O Google confirmou que cibercriminosos utilizaram inteligência artificial para criar um exploit zero-day capaz de contornar a autenticação em dois fatores — um alerta grave para usuários de criptomoedas e serviços digitais.
A autenticação em dois fatores (2FA) é considerada, há anos, uma das camadas de proteção mais eficazes para contas digitais. Mas um novo caso confirmado pelo Google coloca em xeque essa premissa: agentes maliciosos conseguiram desenvolver um exploit zero-day — isto é, uma vulnerabilidade explorada antes que qualquer correção existisse — com o auxílio direto de inteligência artificial.
Segundo a Crypto Briefing, que reportou o caso com base em informações divulgadas pela própria empresa, o ataque demonstra como ferramentas de IA estão reduzindo a barreira técnica para a criação de ataques sofisticados.
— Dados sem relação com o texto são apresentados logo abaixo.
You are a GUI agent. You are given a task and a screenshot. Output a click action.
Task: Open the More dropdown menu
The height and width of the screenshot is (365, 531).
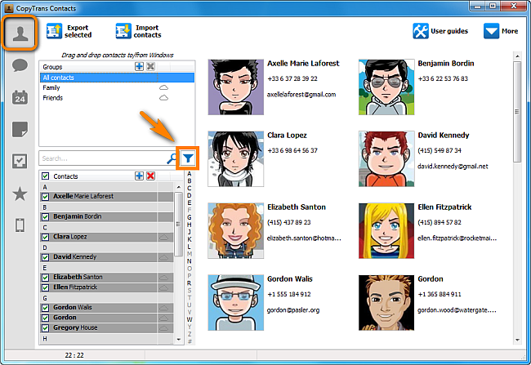(x=502, y=31)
O que antes exigia um grupo altamente especializado de hackers pode agora ser acelerado — ou até parcialmente automatizado — com o uso de modelos de linguagem e outros sistemas de IA generativa.
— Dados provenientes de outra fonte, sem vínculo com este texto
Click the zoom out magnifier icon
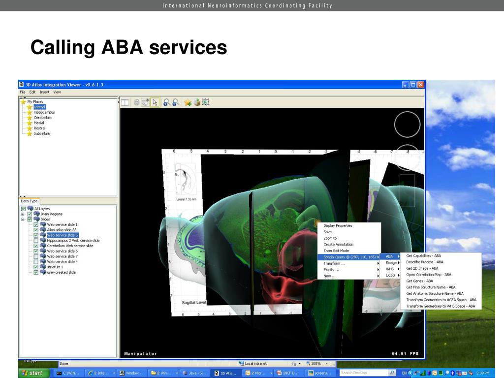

Para o universo cripto, o impacto é direto: carteiras digitais, exchanges e aplicativos de custódia frequentemente dependem do 2FA como principal barreira contra acessos não autorizados. Se esse mecanismo pode ser contornado de forma mais acessível do que se imaginava, o nível de atenção dos usuários precisa aumentar proporcionalmente.
O que é um exploit zero-day e por que isso importa
Um zero-day exploit é uma falha de segurança desconhecida pelo desenvolvedor do sistema — e, portanto, sem correção disponível no momento em que é descoberta e explorada. O nome vem do fato de que o time de segurança responsável tem “zero dias” de antecedência para reagir.
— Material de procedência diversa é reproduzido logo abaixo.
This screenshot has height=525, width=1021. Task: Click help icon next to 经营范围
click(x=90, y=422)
O que torna o caso atual especialmente preocupante é a participação da IA no processo de descoberta e exploração da falha. Ferramentas de inteligência artificial podem analisar grandes volumes de código em tempo reduzido, identificar padrões vulneráveis e sugerir vetores de ataque — tarefas que antes demandavam semanas de trabalho humano especializado.
Modelos de inteligência artificial foram usados para identificar e explorar a vulnerabilidade, acelerando o processo de desenvolvimento do exploit.
A autenticação em dois fatores, amplamente adotada como segunda camada de segurança, foi superada pelo exploit — desafiando uma das práticas mais recomendadas do setor.
Por definição, vulnerabilidades zero-day não possuem patch disponível no momento do ataque, tornando a mitigação imediata praticamente impossível.
Exchanges, carteiras digitais e apps de custódia dependem fortemente do 2FA. A viabilidade de contorná-lo reforça a necessidade de camadas adicionais de proteção.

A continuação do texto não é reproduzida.